-- WHAT IS EXPECTED --
What you return must be the lines from the first one below through the one containing "Task: Open the permissions", exactly and with pictures excluded.
----------
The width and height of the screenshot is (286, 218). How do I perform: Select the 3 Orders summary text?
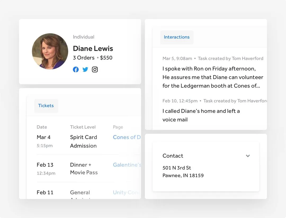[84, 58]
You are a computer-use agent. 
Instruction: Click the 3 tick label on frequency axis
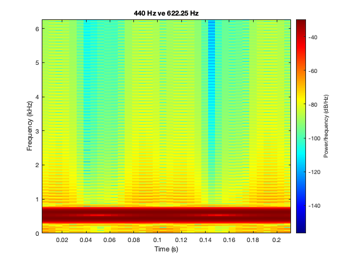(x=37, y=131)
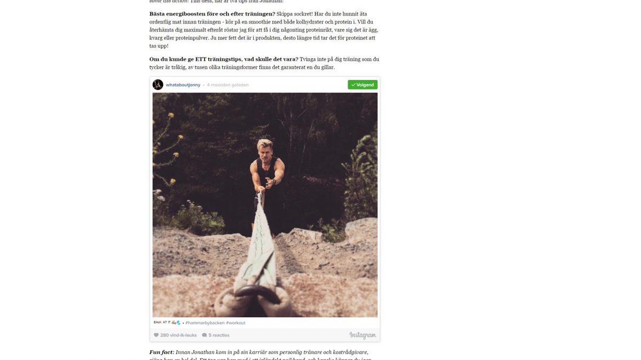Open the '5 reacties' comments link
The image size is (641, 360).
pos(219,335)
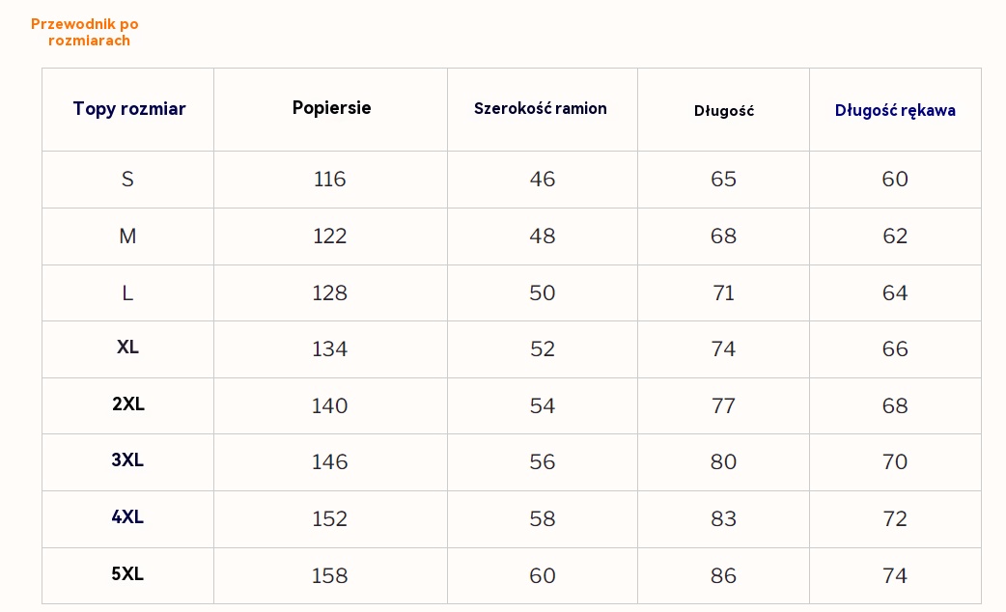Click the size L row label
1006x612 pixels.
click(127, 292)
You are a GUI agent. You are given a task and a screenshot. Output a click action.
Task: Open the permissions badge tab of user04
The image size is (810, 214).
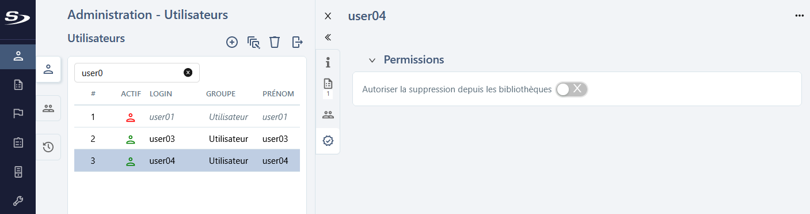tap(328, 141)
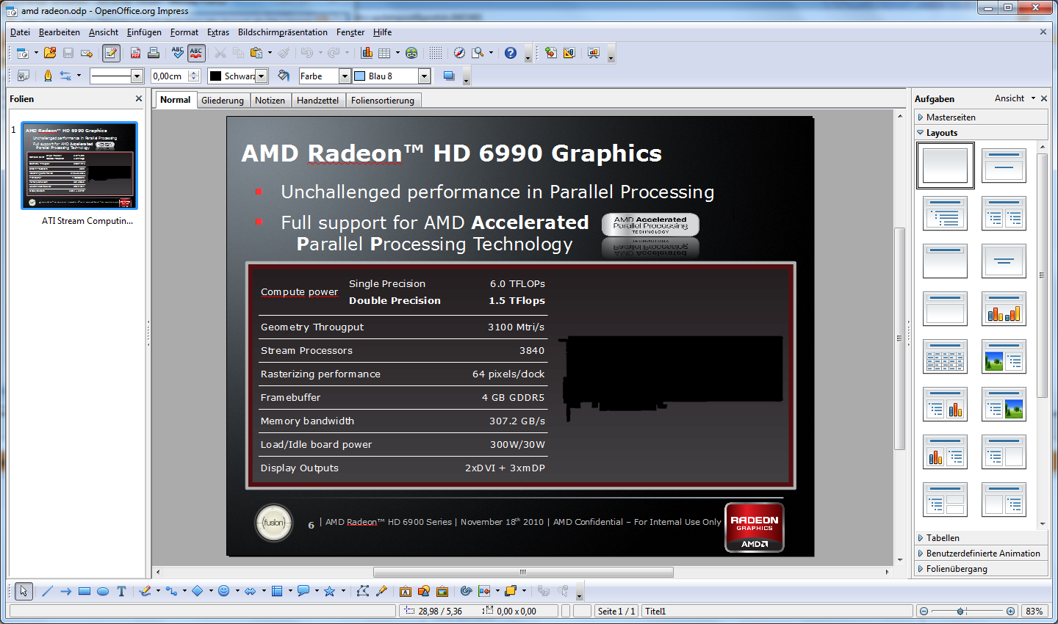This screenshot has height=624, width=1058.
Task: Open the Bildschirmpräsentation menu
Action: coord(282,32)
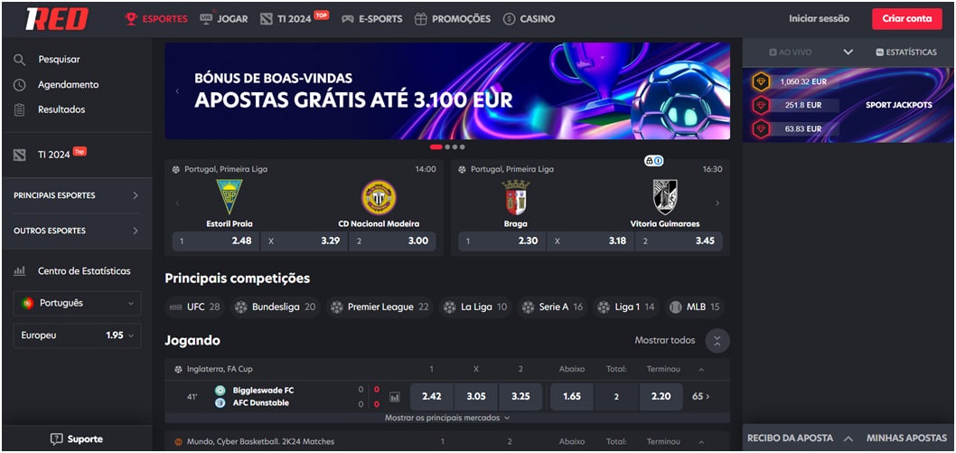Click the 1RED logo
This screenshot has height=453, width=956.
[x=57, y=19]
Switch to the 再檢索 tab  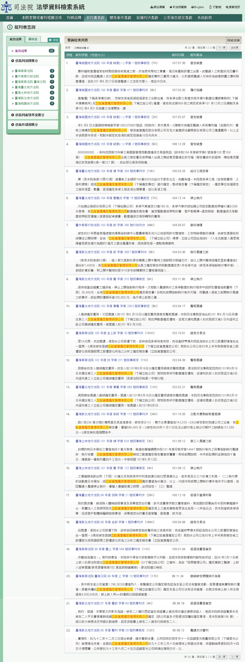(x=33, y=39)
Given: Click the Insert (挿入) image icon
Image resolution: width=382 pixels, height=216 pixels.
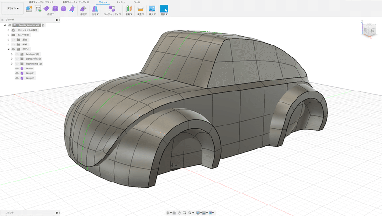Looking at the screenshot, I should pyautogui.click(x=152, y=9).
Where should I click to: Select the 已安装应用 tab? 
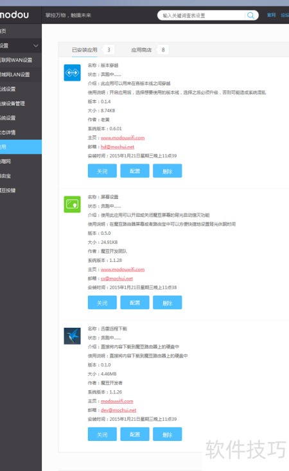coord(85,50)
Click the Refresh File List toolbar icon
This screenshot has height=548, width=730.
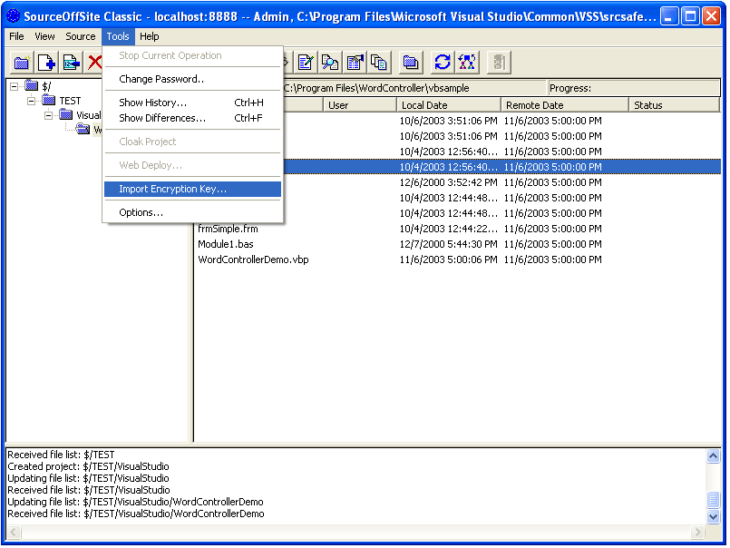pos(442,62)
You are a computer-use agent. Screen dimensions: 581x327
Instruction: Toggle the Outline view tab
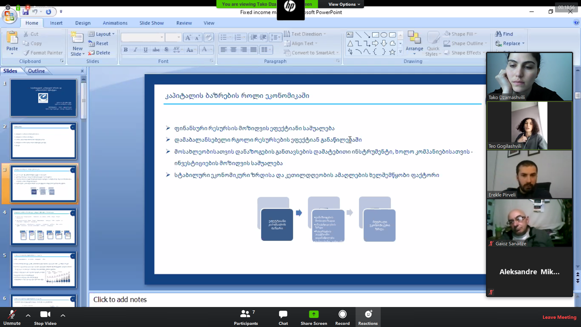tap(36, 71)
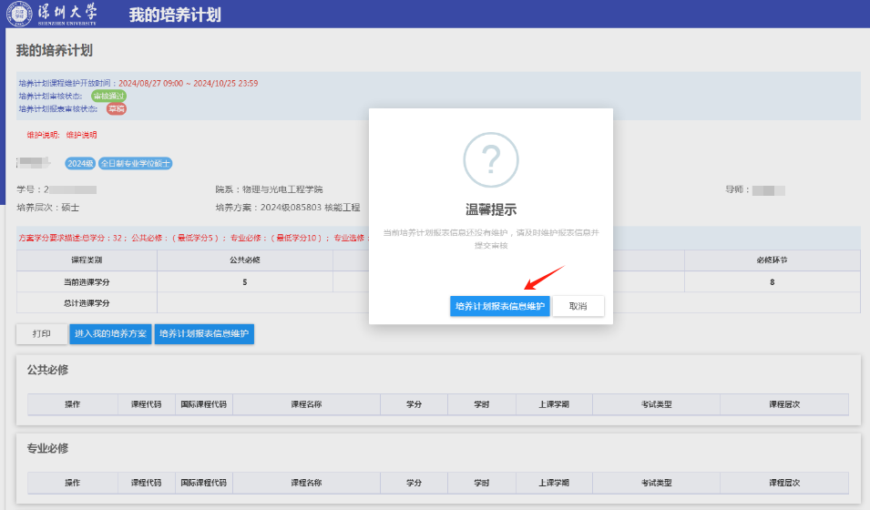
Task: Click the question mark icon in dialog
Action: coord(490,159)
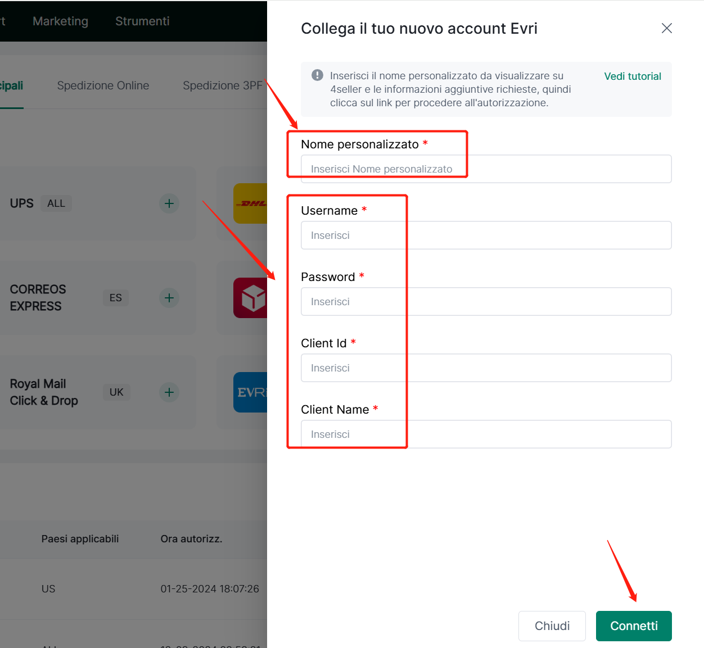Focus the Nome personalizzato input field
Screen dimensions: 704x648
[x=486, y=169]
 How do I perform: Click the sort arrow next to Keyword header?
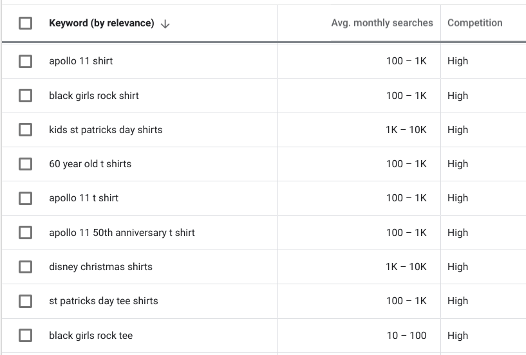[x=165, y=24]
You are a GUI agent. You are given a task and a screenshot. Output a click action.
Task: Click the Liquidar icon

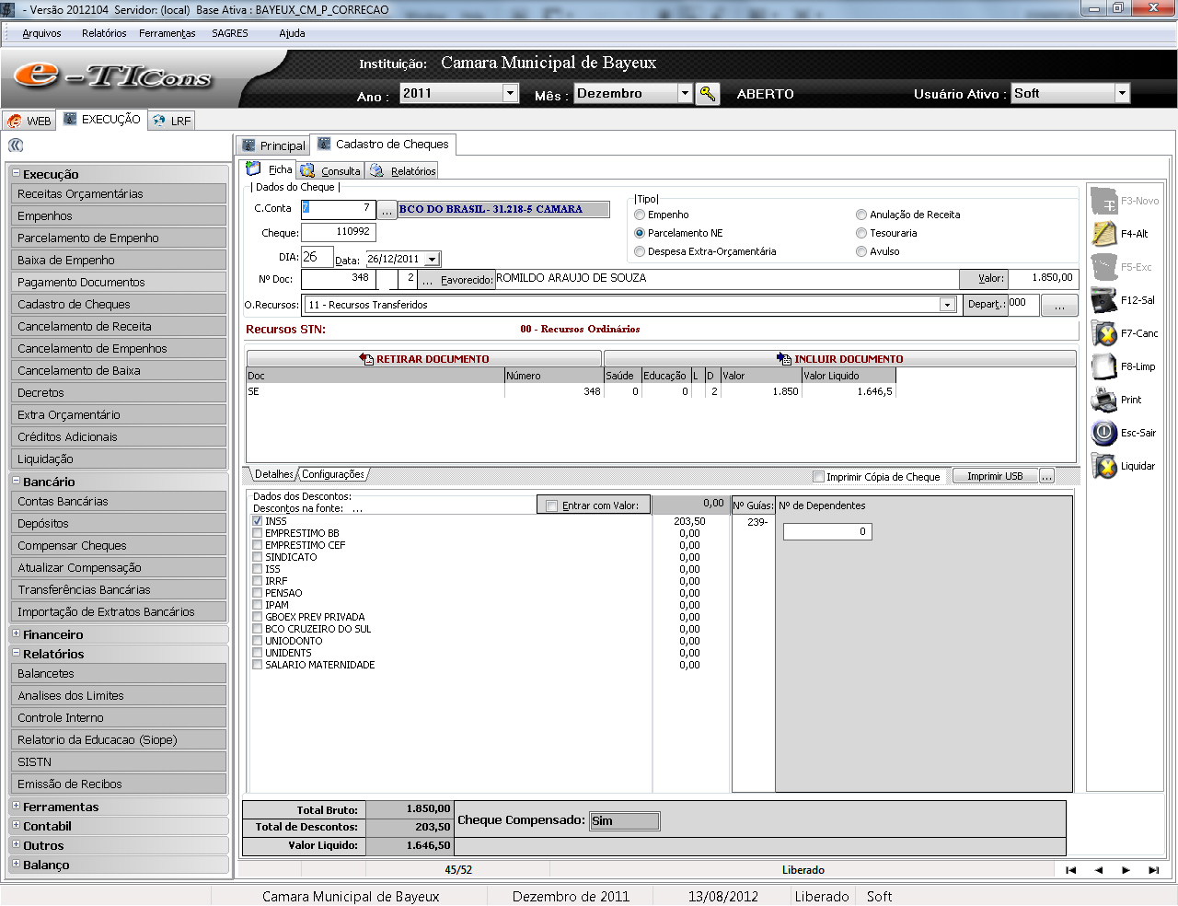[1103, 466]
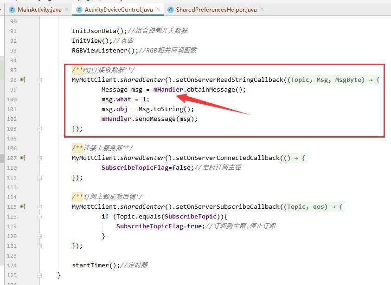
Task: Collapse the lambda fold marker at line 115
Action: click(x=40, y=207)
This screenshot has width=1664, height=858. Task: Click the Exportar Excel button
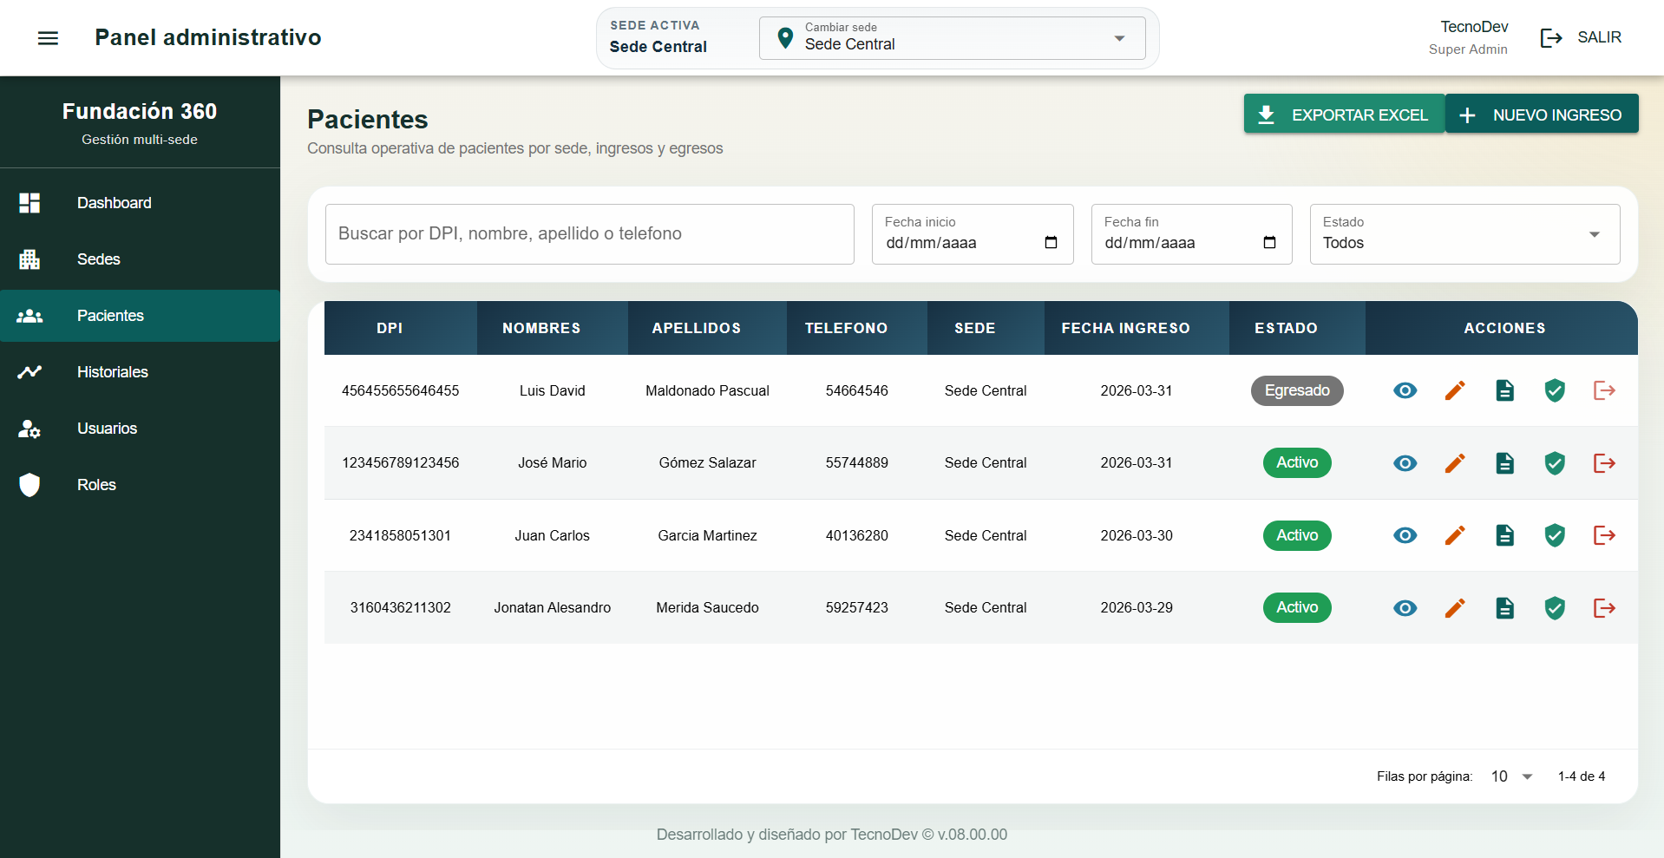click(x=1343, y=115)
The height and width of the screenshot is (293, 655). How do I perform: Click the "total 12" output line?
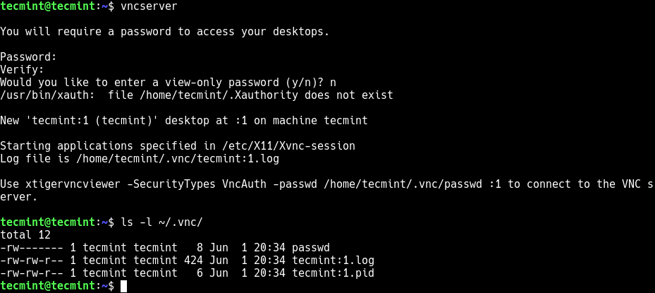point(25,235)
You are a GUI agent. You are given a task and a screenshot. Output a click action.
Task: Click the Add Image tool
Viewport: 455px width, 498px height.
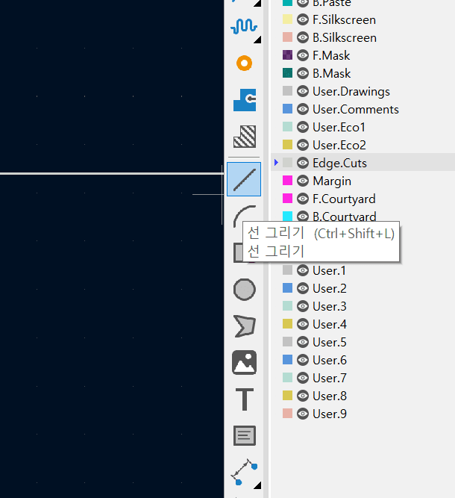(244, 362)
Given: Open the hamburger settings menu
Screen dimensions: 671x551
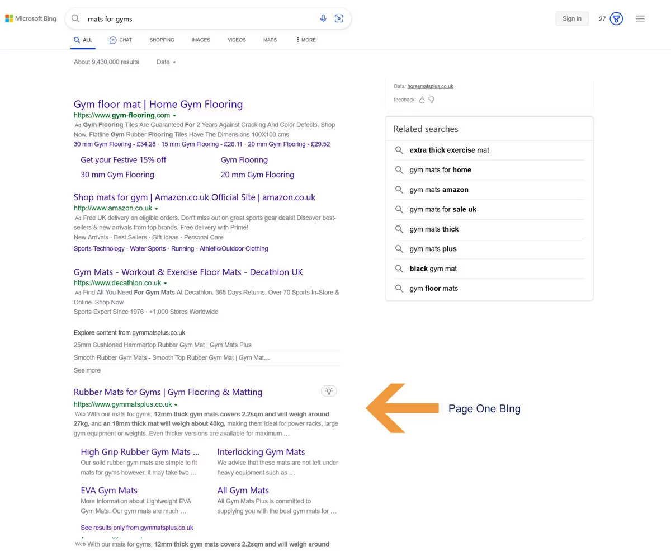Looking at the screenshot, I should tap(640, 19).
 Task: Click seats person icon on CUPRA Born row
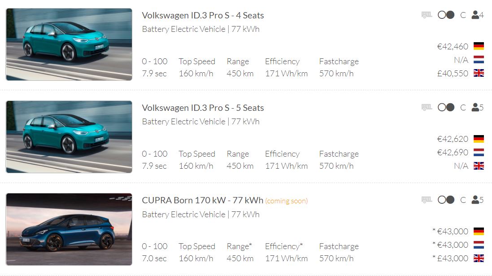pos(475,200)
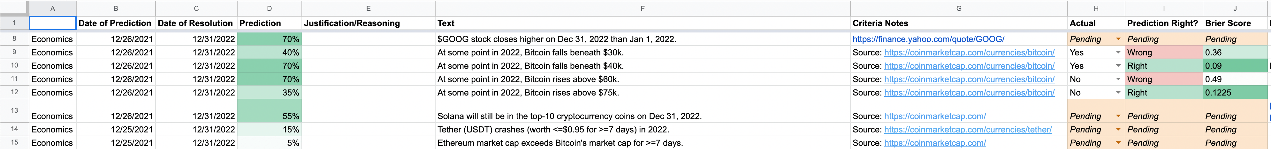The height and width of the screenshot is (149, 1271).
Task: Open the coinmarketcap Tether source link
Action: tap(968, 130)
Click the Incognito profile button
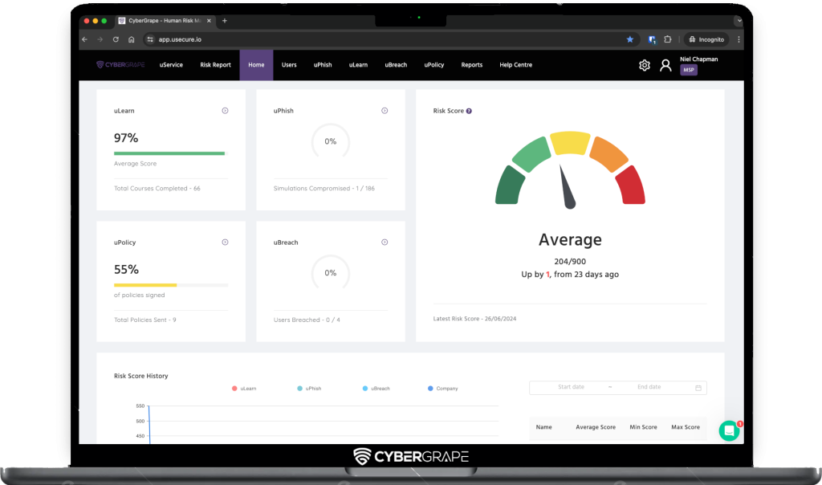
----------
-- ANSWER SPACE --
The width and height of the screenshot is (286, 218). How do I perform: Select the 3 Orders summary text?
[84, 58]
You are a computer-use agent. 
Instruction: Click the 3 tick label on frequency axis
(x=37, y=131)
Open the '5 reacties' comments link
The image size is (641, 360).
pos(219,335)
Click the size L row label
1006x612 pixels.
click(127, 292)
You are a GUI agent. You are given a task and a screenshot. Output a click action.
Task: Open the permissions badge tab of user04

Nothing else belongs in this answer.